*** Opening of Extracted data ***

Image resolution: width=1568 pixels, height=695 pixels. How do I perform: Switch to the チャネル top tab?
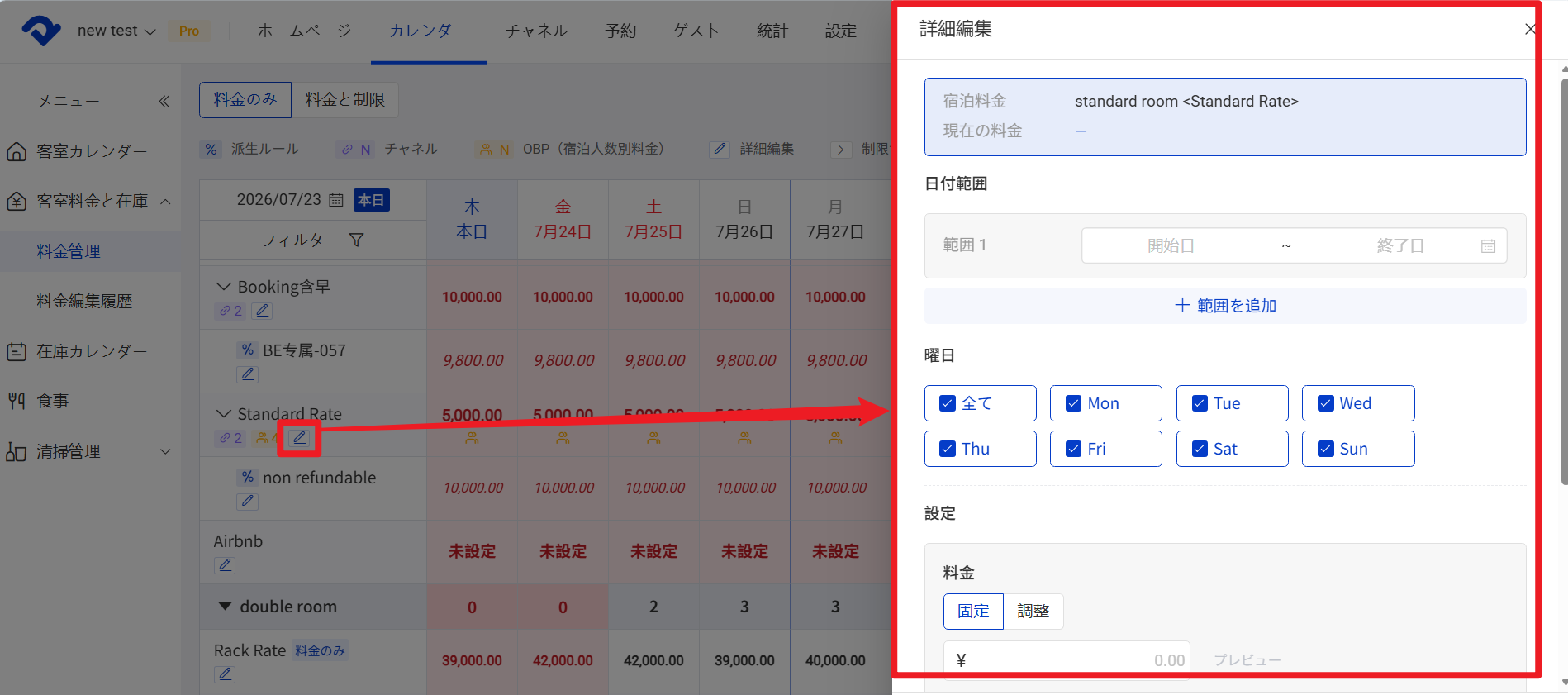(x=536, y=31)
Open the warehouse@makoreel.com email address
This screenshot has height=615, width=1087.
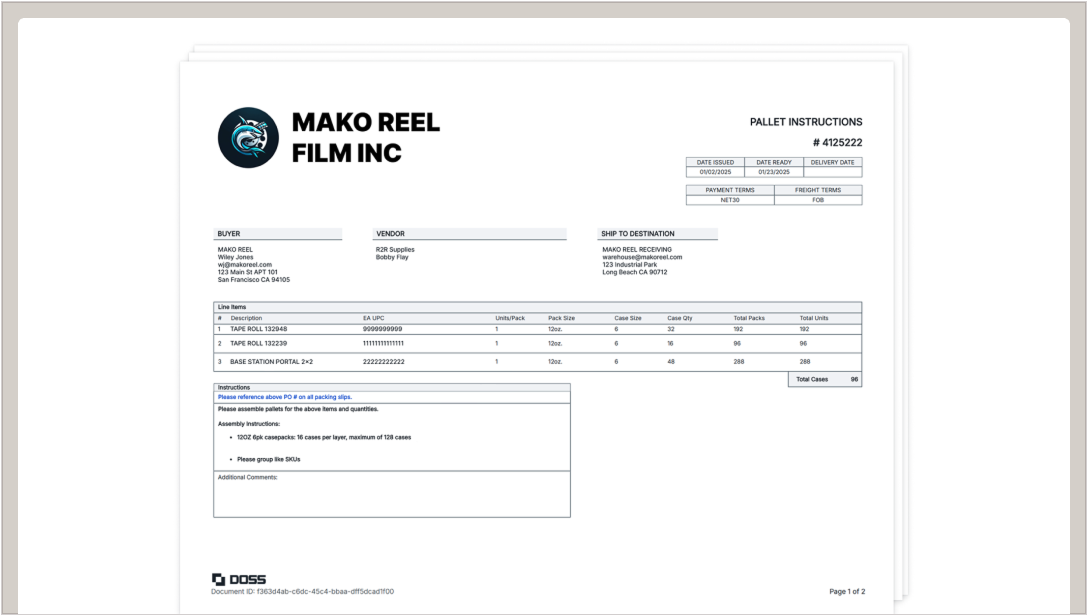(642, 257)
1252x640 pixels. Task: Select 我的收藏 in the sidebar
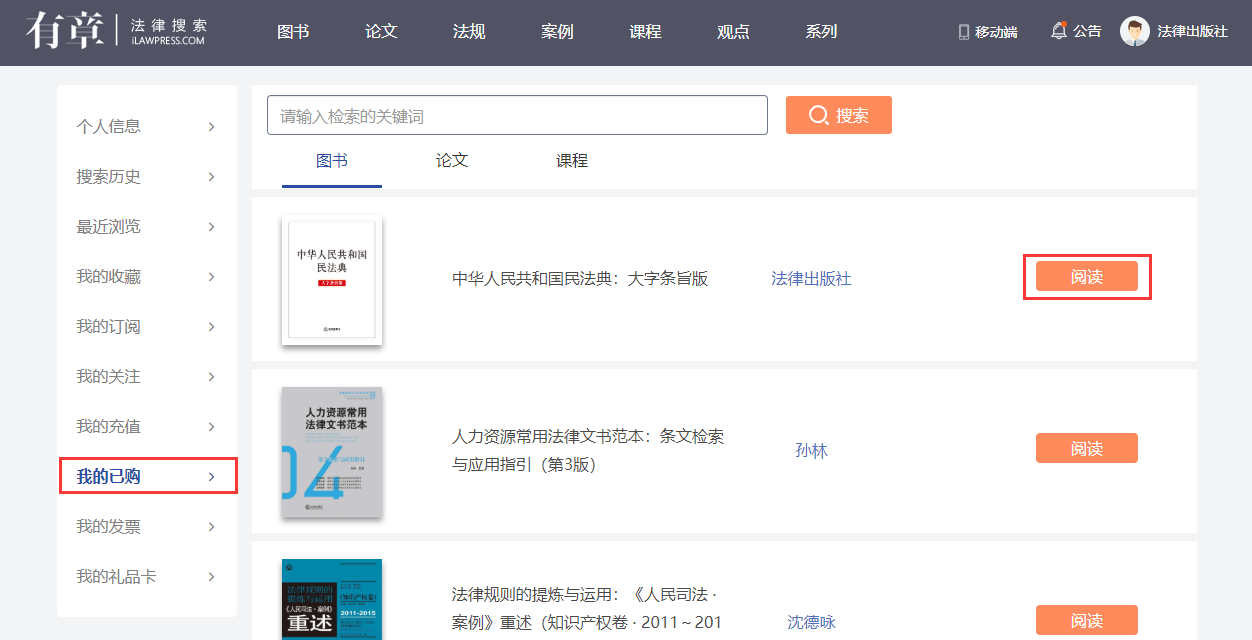pos(109,277)
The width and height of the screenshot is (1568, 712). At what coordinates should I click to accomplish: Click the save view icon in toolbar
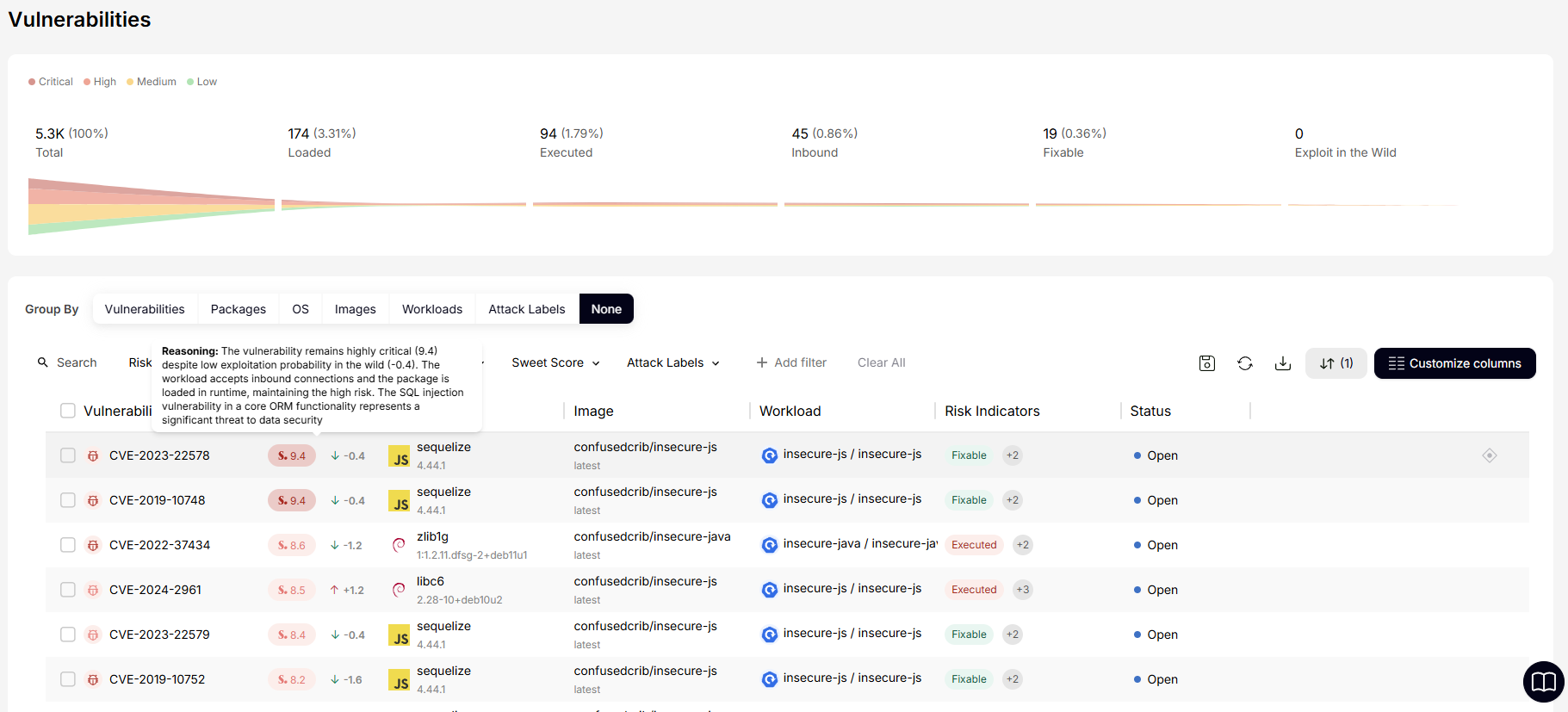(x=1207, y=363)
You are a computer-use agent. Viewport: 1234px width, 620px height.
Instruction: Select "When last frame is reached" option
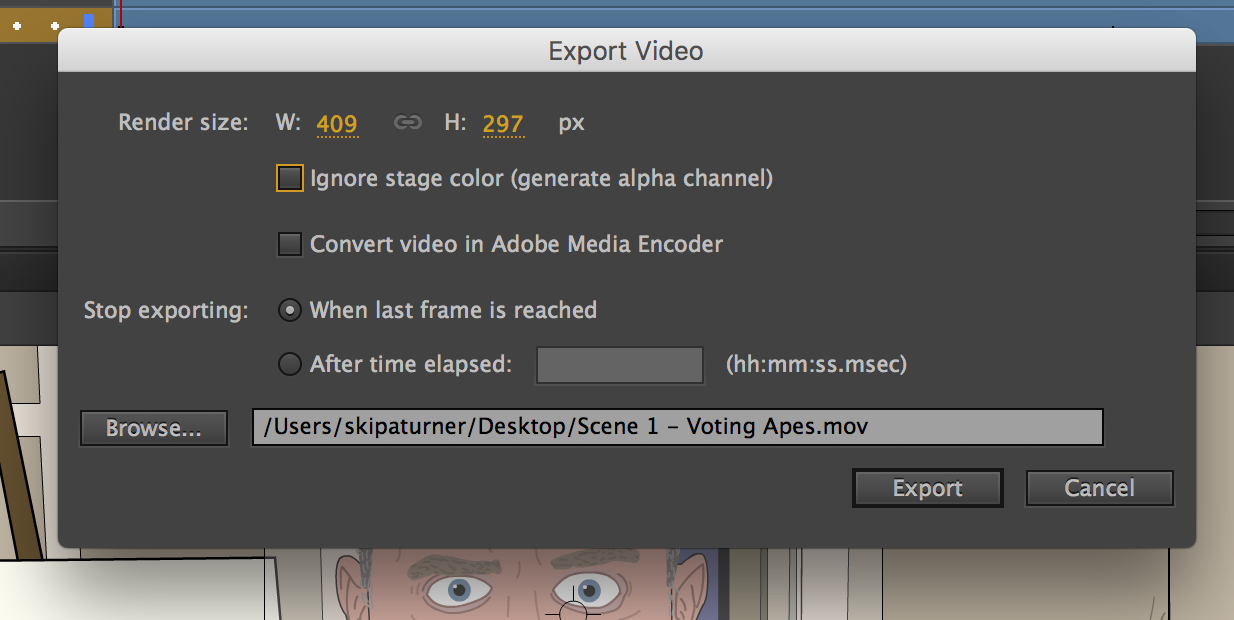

*** Close of Extracted data ***

Your objective →
The records above should be written out in full and unchanged, except that pictures are dropped.

Response area →
Image resolution: width=1568 pixels, height=695 pixels. How do I perform: Switch to the チャネル top tab?
(x=536, y=31)
Open the warehouse@makoreel.com email address
This screenshot has height=615, width=1087.
(642, 257)
1252x640 pixels. Task: Select 我的收藏 in the sidebar
pos(109,277)
The width and height of the screenshot is (1568, 712). At what coordinates should I click to accomplish: Click the save view icon in toolbar
(x=1207, y=363)
You are a computer-use agent. Viewport: 1234px width, 620px height.
Instruction: Select "When last frame is reached" option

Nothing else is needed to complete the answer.